The automotive sector is very important to the national economy. In recent years, Poland has attracted a lot of foreign investment in the automotive manufacturing sector, becoming one of the major manufacturers of cars, car parts and components in Central and Eastern Europe. According to the ACEA (European Automobile Manufacturers’ Association), almost 215,000 direct manufacturing jobs are provided by the automotive sector in Poland. And this figure puts Poland in 3rd place in the European Union. The Volkswagen Group, the largest car manufacturer in Europe, has located as many as 9 plants in Poland and, in this respect, Poland ranks 3rd worldwide behind Germany and China.
But the automotive industry is changing. The proposal of the European Commission, “Fit for 55”, assumes that after 2035 only zero-emission vehicles will be sold in the European Union. This will entail huge changes in both sales and production. These changes are taking place rapidly and unfortunately, in this area, Poland is falling behind Western Europe. In the third quarter of 2021, the market share of electrically-chargeable cars expanded in the EU at the expense of petrol and diesel vehicles. Both battery electric cars and plug-in hybrids nearly doubled their share during this three-month period - accounting for 9.8% and 9.1% of the market, respectively. For the first time ever more cars with plugs (BEV and PHEV) were registered in the European Union than cars with a diesel engine. For comparison, the market share of electric is ca. 1% and plug-in hybrids ca. 2% in Poland. Undoubtedly, the purchasing power of consumers in many European countries is greater than in Poland. But this is only part of the explanation. Six times more new cars and 60(!) times more new electric cars are sold in Germany. This also results from differences in taxation, the subsidy system and infrastructure development.
Infrastructure is crucial. Travelling around Poland by electric car is possible today, but it requires planning and more time. Meanwhile, in the Netherlands, Germany or Austria, long trips by e-car are almost as convenient and fast as with a petrol or diesel car. In the Netherlands, there are 50 charging points for every 100 km of major roads and highways. In Germany, the relevant figure is 20. In Poland, unfortunately, it is only 0.5, which means there is only one charging point per 100 km of main roads.
To date, the government has not been as eager to promote electric vehicles as Western Europe. Poland has one of the oldest car fleets in European Union. The level of safety and exhaust emissions in 20-year-old cars is a far cry from new cars. Most imported used cars are already very old. Legislation and taxation should promote low and zero-emission vehicles and infrastructure development must rapidly accelerate, both on highways and in the cities.

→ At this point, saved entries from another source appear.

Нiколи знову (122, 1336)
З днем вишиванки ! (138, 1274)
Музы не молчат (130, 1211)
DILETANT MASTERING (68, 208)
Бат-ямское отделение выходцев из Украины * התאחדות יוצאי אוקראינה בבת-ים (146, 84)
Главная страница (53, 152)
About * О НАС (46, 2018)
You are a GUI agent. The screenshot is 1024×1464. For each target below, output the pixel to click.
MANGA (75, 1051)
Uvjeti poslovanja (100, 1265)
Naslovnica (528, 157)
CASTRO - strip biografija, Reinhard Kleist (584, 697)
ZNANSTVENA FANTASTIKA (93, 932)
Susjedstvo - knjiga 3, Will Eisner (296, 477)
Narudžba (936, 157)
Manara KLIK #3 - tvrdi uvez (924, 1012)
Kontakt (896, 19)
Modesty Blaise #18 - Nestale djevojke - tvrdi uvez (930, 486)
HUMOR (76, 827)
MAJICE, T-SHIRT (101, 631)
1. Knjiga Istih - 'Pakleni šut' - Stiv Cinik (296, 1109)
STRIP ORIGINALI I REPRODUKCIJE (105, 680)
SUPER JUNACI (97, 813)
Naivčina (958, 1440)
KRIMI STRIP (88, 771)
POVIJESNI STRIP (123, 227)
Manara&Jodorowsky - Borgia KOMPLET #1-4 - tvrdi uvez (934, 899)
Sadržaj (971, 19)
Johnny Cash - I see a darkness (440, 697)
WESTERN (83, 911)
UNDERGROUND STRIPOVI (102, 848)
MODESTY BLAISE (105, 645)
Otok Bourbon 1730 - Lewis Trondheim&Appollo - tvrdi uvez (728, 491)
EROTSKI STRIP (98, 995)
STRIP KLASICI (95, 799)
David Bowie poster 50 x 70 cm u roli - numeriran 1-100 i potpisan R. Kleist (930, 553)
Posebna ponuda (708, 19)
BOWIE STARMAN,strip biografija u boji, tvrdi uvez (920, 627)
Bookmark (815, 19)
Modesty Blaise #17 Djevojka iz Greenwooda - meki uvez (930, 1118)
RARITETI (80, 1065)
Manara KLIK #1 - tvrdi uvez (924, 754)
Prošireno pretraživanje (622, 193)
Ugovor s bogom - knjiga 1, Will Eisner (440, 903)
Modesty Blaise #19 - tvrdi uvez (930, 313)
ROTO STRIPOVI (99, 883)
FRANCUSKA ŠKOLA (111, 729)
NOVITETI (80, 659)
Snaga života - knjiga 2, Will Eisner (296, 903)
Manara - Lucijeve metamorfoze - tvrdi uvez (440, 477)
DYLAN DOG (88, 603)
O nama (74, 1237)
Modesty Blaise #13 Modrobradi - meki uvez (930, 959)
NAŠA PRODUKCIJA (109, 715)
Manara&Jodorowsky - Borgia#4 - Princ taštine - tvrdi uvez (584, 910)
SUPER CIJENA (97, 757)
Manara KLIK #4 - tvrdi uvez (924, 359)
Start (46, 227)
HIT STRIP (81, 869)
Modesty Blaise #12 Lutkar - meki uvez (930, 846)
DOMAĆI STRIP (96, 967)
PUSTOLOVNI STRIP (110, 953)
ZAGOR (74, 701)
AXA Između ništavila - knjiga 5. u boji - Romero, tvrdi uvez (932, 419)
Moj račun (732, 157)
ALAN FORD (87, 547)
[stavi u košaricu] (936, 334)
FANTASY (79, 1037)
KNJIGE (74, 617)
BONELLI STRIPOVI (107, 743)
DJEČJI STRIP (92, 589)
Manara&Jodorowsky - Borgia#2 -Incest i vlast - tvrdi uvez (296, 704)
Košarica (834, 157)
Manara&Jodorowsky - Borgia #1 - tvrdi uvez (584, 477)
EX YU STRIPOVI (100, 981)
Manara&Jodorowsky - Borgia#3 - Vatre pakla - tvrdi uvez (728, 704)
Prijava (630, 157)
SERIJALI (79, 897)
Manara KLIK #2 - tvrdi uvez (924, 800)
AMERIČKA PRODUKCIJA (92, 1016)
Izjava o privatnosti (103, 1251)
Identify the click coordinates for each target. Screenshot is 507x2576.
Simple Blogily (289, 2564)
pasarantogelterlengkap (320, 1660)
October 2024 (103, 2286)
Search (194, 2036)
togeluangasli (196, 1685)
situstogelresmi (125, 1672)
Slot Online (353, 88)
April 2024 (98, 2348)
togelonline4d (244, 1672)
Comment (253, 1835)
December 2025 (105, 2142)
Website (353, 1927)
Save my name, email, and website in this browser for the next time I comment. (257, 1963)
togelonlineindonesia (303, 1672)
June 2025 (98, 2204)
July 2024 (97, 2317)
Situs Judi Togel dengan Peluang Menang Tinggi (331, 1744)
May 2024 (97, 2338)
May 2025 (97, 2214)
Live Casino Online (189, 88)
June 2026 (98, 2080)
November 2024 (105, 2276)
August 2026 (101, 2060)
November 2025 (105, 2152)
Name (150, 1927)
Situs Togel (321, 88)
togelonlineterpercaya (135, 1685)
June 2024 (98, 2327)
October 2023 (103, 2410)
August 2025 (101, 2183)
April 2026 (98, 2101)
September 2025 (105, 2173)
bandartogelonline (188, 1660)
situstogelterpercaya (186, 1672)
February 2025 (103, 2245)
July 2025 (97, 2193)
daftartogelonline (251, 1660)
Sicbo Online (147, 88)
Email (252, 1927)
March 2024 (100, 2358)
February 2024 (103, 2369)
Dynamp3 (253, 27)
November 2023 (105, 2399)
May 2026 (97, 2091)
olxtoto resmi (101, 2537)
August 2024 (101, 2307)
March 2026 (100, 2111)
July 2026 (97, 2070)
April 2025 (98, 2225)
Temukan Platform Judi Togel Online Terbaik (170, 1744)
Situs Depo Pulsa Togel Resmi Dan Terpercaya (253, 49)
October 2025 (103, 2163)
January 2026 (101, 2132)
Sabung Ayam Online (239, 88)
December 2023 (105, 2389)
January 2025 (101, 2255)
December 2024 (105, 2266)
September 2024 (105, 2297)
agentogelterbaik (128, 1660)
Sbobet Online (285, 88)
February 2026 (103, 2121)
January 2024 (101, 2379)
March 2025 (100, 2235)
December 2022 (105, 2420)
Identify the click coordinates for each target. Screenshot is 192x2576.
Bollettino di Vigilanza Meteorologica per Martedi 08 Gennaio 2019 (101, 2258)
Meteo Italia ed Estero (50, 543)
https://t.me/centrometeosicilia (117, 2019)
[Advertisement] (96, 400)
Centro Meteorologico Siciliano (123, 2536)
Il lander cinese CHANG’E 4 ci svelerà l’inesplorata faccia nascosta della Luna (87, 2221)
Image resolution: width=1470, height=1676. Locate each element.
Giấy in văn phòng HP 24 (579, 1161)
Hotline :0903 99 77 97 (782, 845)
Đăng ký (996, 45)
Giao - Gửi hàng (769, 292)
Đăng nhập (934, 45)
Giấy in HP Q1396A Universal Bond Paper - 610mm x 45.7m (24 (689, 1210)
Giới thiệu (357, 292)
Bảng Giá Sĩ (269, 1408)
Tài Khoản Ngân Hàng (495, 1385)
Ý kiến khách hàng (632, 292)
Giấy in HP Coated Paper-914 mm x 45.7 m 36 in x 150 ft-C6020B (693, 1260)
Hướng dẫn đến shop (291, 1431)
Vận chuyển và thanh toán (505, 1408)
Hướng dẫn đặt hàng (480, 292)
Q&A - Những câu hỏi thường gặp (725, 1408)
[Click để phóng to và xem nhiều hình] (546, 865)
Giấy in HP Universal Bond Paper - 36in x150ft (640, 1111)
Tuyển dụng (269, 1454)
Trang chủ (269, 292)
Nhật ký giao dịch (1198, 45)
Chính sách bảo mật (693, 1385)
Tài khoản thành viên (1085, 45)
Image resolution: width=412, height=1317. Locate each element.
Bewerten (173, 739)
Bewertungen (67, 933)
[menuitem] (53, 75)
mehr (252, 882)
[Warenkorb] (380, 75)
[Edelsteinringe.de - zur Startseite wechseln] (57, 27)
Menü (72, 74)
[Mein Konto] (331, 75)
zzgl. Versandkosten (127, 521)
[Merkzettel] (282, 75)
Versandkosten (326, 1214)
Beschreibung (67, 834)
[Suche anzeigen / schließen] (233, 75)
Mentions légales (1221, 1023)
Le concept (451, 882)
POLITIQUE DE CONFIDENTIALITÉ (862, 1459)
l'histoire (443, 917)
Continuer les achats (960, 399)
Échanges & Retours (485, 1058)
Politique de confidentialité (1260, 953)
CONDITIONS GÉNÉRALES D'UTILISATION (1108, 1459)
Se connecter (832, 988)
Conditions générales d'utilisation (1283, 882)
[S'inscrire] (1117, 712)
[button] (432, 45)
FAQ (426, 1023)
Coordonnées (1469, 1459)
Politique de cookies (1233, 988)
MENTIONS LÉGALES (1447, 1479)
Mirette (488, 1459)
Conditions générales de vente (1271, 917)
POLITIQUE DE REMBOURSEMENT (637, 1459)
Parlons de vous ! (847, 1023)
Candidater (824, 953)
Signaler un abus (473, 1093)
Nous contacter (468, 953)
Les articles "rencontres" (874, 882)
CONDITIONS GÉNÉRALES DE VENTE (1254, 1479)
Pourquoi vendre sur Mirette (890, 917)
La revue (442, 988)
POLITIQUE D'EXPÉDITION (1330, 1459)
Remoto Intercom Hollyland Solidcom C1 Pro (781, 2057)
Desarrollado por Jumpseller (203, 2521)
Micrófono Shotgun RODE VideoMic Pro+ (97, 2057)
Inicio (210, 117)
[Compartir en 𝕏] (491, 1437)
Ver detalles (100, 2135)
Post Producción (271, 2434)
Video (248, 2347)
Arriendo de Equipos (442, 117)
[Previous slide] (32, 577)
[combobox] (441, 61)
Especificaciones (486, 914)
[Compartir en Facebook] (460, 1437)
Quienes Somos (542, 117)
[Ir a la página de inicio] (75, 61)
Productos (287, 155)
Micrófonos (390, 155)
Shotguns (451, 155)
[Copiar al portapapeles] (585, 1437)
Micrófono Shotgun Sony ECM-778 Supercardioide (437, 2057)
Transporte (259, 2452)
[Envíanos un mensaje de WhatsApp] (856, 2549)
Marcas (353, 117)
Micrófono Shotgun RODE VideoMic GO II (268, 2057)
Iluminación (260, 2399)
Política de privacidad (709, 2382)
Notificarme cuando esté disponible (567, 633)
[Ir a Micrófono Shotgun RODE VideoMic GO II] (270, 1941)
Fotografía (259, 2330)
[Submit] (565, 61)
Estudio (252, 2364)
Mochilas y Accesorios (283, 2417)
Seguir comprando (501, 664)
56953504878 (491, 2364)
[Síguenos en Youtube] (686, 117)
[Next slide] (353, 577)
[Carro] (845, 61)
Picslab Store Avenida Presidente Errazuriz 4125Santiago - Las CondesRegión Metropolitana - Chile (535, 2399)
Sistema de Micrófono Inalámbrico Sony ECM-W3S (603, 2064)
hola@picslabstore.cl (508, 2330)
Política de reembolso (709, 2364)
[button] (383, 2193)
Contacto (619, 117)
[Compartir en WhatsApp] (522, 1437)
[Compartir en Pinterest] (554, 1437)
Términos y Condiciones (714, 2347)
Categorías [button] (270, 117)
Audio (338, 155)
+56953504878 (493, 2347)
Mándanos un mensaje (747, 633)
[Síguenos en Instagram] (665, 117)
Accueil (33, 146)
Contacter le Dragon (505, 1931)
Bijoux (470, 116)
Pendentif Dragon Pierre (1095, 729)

A much faster shift to zero-emission cars than what we are observing today in Poland is possible with a proper political framework. Car producers are ready. There are more than a dozen fully electric cars offered by Volkswagen Group in Poland. Just to provide an example, the Volkswagen ID.4, Skoda Enyaq, Audi Q4 e-tron and some others have a range of over 500 km. These cars could soon be the only cars in many households. The market has huge potential. And this potential must be used for the country’s economy to ensure a better future for our children and the planet. ©℗
Jakub Faryś, President of the Polish Association of the Automotive Industry
The COP26 climate summit in Glasgow has just ended. Among others, a declaration prohibiting the registration of new combustion cars from 2035 was issued during the event. Poland is one of the signatories and I am very pleased that our government has declared active support for these activities. But this decision is particularly ambitious, because there are only 14 years left until 2035, and in the last 30 years, not many measures have been put in place in Poland to stop the import of old used cars. Half of the cars imported in recent years to Poland have been older than 10 years. That’s ca. half a million every year. In this context, action must be taken immediately to ensure that the transformation to come is socially acceptable, and to maintain the role and competitiveness of the domestic automotive sector, because this is a leading sector in the Polish economy” .
Maciej Mazur, managing director at the Polish alternative Fuels association
I In 2021, several steps were taken in Poland that allow a brighter perspective for the future of the electric car market. First, a framework was created for the establishment of a comprehensive system of public subsidies. The “My EV” programme was introduced, providing subsidies for individuals and companies to buy electric cars. Its budget is the equivalent of EUR 146 million and may be increased in the following years. Other support instruments include public charging infrastructure and the zero-emissions collective transport sector. According to announcements, subsidies for private chargers will also be launched next year. In addition, the Act on electromobility and alternative fuels was amended, which is the key legal act regulating the electric vehicle market in Poland. Moreover, during COP26 in Glasgow, representatives of the Polish government signed the declaration on accelerating the transition to 100% zero-emissions cars and vans, expressing a pledge to phase out the sale of new ICE vehicles by 2035 at the latest. However, the measures taken are only the first steps towards the electrification of the road transport sector in Poland. Nonetheless, further regulatory changes are necessary, as well as the intensification of activities aimed at the expansion of the public charging infrastructure (currently, only around 1,700 public chargers operate in Poland) and the continuation of public support programmes.